Gleichzeitig gingen Manatt und andere multinationale Demokraten daran, den Charakter der antinuklearen Debatte in einer Weise zu beeinflussen, durch welche die Bindungen der Demokraten zur Geschäftswelt noch verstärkt werden sollten. Militärstrategen der demokratischen Partei wie Robert Komer – ein Superfalke im Vietnamkrieg unter Kennedy und Johnson und Unterstaatssekretär für Verteidigung unter Carter – hatten schon lange die Tugenden einer „Verteidigungskoalition“ beschworen: in einer Phase des nuklearen Gleichgewichts zwischen den Supermächten sei die konventionelle Komponente durch engere Allianzbindungen und „burden sharing“ zu verstärken. Diese Gruppe wurde auch beflügelt durch das Flugzeugträgerprogramm der Reagan-Regierung: obwohl Flugzeugträger „prächtig für Konflikte in der Dritten Welt sind“ (Komer), hätten die USA bereits genügend viele Träger. Mehr Ressourcen sollten in die Land- und Luftstreitkräfte gehen. Andere Demokraten wie Samuel Huntington gingen noch einen Schritt weiter: dank der elektronischen Revolution seien die Technologien für konventionelle Kriegsführung in rascher Bewegung. Eine ganz neue Waffengeneration … versprachen eine ganz neue Form teurer Landkriegsführung. Huntington erklärte, daß die neuen Technologien die USA instande setzen würden, die sowjetischen Streitkräfte in Osteuropa mit vernichtender Kraft zu treffen. Mit welchem Argument auch immer – die Betonung konventioneller Land- und Luftstreitkräfte vor allem in Europa ermöglichte es, den nuklearen Waffen und der, Navy einen geringeren Stellenwert einzuräumen. Damit war für Manatt und die seinen der Weg für ein Konzept frei. Die Demokraten konnten nunmehr die Freeze-Bewegung unterstützen und für die Streichung oder Verringerung einiger großer Programme der Nuklearrüstung eintreten – wie der MX-Rakete, dem B 1-Bomber (produziert von Rockwell International, das im Unterschied zu anderen Rüstungsunternehmen keine Vertreter im Wirtschaftsrat der Demokraten hatte) und vielleicht der D5-5 Rakete für das Trident U-Boot. Die hier und bei der Marinerüstung eingesparten Gelder würden sowohl den multinational, europäisch und auf Übereinstimmung mit der UdSSR orientierten Unternehmen wie den Grundbesitzern zu Nutzen sein. Und da zugleich ein ganzes Feld neuer konventioneller Waffen zu erschließen war, würden sogar viele Rüstungsunternehmen zufrieden sein.

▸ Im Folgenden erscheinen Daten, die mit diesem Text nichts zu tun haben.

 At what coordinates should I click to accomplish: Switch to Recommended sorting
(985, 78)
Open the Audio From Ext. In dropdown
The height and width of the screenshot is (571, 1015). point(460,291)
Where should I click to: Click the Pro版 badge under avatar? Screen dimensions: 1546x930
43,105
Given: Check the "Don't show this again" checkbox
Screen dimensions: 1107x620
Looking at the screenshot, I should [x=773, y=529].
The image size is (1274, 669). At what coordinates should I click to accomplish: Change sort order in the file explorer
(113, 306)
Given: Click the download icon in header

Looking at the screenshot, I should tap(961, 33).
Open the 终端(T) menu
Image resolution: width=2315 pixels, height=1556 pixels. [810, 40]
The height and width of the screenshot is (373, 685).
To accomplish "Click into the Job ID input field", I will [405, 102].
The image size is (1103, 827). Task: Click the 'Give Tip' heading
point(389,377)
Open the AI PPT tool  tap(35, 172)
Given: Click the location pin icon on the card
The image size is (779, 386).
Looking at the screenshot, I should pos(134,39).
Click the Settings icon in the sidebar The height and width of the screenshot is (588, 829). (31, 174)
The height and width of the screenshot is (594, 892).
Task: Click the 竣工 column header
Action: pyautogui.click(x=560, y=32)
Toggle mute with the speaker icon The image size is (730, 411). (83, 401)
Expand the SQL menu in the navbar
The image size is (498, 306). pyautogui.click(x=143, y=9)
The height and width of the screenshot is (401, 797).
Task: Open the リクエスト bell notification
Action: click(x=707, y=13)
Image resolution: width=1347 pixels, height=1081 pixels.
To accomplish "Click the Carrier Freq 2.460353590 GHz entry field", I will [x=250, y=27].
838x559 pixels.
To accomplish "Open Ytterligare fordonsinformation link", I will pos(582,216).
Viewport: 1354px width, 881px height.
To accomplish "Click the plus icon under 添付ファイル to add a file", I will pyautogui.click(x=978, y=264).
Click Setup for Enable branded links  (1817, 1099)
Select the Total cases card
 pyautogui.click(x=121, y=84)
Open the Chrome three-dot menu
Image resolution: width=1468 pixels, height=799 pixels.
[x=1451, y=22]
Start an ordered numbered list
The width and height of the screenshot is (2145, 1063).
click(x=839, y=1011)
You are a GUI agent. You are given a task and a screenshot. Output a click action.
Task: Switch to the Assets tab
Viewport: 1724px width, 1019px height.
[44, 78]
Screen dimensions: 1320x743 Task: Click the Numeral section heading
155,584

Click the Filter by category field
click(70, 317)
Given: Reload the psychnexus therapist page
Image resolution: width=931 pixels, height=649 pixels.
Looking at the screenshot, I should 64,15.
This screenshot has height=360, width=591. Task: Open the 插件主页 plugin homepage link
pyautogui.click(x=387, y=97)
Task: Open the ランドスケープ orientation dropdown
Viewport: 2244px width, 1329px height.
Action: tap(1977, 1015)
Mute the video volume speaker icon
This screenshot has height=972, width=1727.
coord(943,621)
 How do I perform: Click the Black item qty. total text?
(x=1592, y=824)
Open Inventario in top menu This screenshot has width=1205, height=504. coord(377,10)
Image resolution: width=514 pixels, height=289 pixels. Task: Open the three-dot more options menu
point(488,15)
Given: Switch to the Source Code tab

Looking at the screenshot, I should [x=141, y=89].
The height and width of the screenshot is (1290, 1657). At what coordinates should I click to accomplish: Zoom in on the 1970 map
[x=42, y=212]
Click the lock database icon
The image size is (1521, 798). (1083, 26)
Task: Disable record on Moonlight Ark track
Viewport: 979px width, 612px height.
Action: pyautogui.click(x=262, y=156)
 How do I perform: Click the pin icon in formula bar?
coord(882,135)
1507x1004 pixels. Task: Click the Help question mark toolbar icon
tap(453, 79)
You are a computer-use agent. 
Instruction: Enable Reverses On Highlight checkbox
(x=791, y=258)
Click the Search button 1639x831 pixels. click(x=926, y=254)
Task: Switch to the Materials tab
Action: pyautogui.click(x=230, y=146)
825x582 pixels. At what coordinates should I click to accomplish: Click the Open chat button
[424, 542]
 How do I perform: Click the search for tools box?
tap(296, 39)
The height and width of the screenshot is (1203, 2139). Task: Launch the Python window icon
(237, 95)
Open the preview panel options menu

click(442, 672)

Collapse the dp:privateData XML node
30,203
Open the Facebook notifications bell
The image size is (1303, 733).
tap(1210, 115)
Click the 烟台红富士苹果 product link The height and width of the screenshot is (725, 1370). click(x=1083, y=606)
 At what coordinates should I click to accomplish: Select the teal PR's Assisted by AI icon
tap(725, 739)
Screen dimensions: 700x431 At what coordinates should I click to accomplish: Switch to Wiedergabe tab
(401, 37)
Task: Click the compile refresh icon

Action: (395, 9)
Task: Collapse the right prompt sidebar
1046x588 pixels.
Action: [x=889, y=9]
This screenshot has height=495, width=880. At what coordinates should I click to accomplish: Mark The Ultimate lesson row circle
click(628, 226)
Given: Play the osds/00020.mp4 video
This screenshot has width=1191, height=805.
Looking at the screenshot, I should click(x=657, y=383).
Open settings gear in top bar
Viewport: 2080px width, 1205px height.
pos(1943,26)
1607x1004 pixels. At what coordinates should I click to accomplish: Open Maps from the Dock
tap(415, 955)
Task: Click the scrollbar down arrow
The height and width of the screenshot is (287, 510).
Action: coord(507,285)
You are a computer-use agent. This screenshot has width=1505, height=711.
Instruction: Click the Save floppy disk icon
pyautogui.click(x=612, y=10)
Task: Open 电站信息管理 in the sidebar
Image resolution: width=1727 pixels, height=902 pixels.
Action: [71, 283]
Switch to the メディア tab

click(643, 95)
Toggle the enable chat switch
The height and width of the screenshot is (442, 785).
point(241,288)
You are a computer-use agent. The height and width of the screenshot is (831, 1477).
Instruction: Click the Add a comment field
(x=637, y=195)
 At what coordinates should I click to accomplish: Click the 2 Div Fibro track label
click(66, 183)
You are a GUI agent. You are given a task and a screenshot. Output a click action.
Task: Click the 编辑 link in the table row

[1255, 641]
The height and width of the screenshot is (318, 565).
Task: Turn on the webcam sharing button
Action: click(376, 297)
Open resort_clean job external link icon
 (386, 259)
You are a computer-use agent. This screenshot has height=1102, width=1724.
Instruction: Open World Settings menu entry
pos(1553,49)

Als die Unterstützung für das Freeze-Konzept nachließ, gaben viele Demokraten sogar die Freeze-Rhetorik auf. Statt dessen umarmten sie die Konzepte einer „maßvollen“ atomaren Aufrüstung: vor allem eine – vorwiegend demokratische – Gruppe mit engen Kontakten zur Rüstungsindustrie schlug vor, die USA und die UdSSR sollten für jeden Sprengkopf, den sie ihrem nuklearen Arsenal hinzufügten, eine gewisse Menge alter Sprengköpfe zerstören. Da es hier auch um die Zerstörung von Nuklearwaffen ging, konnten solche Vorschläge als Freeze-inspiriert verkauft werden. Tatsächlich waren sie Formeln für eine weitere Modernisierung der strategischen Waffen. Zusammen mit den Forderungen für eine stärkere konventionelle Aufrüstung kam das Konzept der nuklearen Modernisierung vielen Bedürfnissen in der demokratischen Partei entgegen.